Nick Hornbys „Juliet, Naked“ kommt ins Kino

Des Lovers Marotten: Hype um einen verschollenen Musiker

Prokino Filmverleih

Annie (Rose Byrne, Foto) lebt sein 15 Jahren mit Duncan in dem britischen Küstenort Sandcliff.
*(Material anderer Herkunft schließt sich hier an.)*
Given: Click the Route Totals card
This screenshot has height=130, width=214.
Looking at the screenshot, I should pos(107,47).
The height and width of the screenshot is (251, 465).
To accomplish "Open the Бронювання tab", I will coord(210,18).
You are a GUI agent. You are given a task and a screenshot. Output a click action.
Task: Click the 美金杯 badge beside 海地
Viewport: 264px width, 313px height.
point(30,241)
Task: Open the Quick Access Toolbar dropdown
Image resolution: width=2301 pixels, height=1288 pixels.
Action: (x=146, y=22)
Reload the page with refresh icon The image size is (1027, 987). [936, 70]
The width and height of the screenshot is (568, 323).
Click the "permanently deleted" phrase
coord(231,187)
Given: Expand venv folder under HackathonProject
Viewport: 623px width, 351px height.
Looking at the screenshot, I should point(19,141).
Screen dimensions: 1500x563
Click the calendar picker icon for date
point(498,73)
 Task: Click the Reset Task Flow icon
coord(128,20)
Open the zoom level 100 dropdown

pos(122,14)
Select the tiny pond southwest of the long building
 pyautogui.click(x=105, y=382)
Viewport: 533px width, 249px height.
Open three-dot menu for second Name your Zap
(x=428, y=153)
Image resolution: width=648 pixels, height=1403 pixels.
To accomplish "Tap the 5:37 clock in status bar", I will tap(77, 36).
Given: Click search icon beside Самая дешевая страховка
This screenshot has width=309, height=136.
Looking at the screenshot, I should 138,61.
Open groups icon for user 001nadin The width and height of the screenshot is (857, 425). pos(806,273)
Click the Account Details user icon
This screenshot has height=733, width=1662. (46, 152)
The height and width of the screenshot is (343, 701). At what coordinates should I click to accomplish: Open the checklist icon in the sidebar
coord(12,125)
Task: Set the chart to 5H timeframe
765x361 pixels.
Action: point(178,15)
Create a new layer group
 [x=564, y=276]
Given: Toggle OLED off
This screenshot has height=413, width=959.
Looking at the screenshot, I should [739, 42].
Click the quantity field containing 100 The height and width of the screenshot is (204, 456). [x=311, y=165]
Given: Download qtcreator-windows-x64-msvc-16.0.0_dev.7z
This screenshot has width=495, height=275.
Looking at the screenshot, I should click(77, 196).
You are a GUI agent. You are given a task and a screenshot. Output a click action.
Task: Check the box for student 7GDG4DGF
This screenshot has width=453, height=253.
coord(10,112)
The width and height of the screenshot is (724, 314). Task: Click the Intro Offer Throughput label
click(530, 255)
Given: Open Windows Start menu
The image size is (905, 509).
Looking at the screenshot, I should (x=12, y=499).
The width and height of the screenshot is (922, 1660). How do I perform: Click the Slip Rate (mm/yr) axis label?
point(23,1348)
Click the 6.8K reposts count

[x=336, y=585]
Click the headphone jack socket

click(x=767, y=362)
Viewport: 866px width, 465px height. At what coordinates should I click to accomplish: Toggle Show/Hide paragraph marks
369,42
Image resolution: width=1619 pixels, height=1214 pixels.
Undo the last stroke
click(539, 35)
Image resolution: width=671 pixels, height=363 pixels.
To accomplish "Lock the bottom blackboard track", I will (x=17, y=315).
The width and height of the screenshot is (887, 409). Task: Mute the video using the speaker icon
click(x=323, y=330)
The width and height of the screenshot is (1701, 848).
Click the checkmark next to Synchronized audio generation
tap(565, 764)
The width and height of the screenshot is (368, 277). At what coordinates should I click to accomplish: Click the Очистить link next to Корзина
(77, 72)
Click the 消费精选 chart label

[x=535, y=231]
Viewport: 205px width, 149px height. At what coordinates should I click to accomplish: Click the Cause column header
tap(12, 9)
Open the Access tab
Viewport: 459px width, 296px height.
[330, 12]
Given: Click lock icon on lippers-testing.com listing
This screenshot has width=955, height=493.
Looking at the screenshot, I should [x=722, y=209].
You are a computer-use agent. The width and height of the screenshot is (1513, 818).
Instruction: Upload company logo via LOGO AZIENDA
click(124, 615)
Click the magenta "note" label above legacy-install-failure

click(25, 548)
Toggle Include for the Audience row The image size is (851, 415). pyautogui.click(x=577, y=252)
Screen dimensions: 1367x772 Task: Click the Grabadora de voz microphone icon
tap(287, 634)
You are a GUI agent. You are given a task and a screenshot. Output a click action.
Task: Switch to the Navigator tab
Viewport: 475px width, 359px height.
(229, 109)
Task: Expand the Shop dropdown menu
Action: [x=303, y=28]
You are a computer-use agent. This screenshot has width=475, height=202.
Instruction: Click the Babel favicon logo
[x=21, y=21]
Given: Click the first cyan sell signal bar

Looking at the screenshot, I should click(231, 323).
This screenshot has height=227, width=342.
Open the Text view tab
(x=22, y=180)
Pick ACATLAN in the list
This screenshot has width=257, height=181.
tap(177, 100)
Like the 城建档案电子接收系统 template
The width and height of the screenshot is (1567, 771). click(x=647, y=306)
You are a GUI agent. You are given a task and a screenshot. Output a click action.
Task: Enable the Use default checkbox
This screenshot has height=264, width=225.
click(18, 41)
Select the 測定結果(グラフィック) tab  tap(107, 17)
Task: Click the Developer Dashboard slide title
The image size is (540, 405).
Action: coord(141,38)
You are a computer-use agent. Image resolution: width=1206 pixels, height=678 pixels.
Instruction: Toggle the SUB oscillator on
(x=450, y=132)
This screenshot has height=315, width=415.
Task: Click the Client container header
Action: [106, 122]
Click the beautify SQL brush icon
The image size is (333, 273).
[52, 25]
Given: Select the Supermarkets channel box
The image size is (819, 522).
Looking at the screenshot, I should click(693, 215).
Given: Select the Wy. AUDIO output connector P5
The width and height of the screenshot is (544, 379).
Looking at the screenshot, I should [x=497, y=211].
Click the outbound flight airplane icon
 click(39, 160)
Eigentlich wollte sie weg, nun hat sie sich an die Gleichförmigkeit ihres Alltags gewöhnt, erträgt auch die Obsession ihres Lovers mit dem US-Musiker Tucker Crowe, der vor 25 Jahren spurlos verschwand und dem Duncan eine eigene Website gewidmet hat.

Als eines Tages ein Brief eintrifft, der Demobänder von Crowes finalem Album enthält, reicht es Annie: Die Platte „Juliet, Naked“ wird für sie zum Anlass, auf Duncans Website eine Abrechnung mit dem Kult um den Musiker zu posten – woraufhin sie eine zustimmende Mail erhält, von Crowe persönlich.

Mit seinem Roman „Juliet, Naked“ hat der britische Starautor Nick Hornby 2009 ein Gegenstück zu „High Fidelity“ von 1996 vorgelegt, in dem die Leidenschaft für Musik/Vinyl/Sammeln aus der Fanperspektive eines Mannes gezeigt wurde – bei „Juliet, Naked“ ist die Perspektive die der Frau, die die Marotten ­ihres Lebensgefährten ertragen muss.
Mit britischem Understatement legt US-Regisseur Jesse Peretz (einst Mitglied der Band Lemonheads) hier eine Indie-Komödie vor, die bei allen komischen Momenten die Zuschauer über verpasste Chancen nachdenken lässt. Ethan Hawke (Foto), dessen musikalische Affinitäten ja nicht nur in seiner Regiearbeit „Blaze“ zu spüren waren, gibt den Musiker mit innerlicher Zerrissenheit – hinreißend, wenn er am Klavier den Kinks-Song „Waterloo Sunset“ anstimmt, einnehmend auch Phil Davis als Bürgermeister, der ein signiertes Rolling Stones-Plakat in Ehren hält.

Juliet, Naked GB/USA 2018, 98 Min., R: Jesse Peretz, D: Rose Byrne, Ethan Hawke, Chris O’Dowd, Start 15.11.